::: Input :::

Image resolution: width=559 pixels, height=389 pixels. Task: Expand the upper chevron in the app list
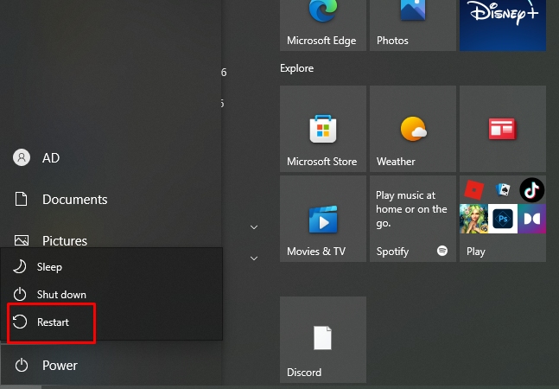pyautogui.click(x=254, y=227)
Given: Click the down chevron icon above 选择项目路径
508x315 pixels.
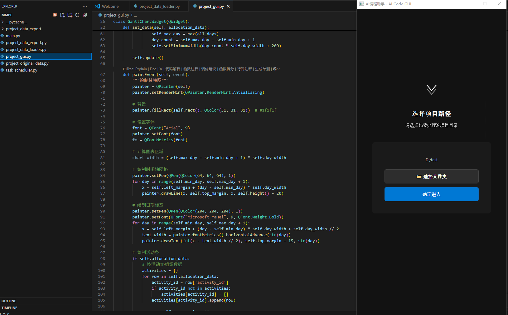Looking at the screenshot, I should point(431,90).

:::

**Activity:** Quote, please, only the lines running from the one with "Given: Click the" down to the final line of the data above, keeping both ends and skipping the pictures.

**Response to the task:**
Given: Click the down chevron icon above 选择项目路径
508x315 pixels.
Looking at the screenshot, I should point(431,90).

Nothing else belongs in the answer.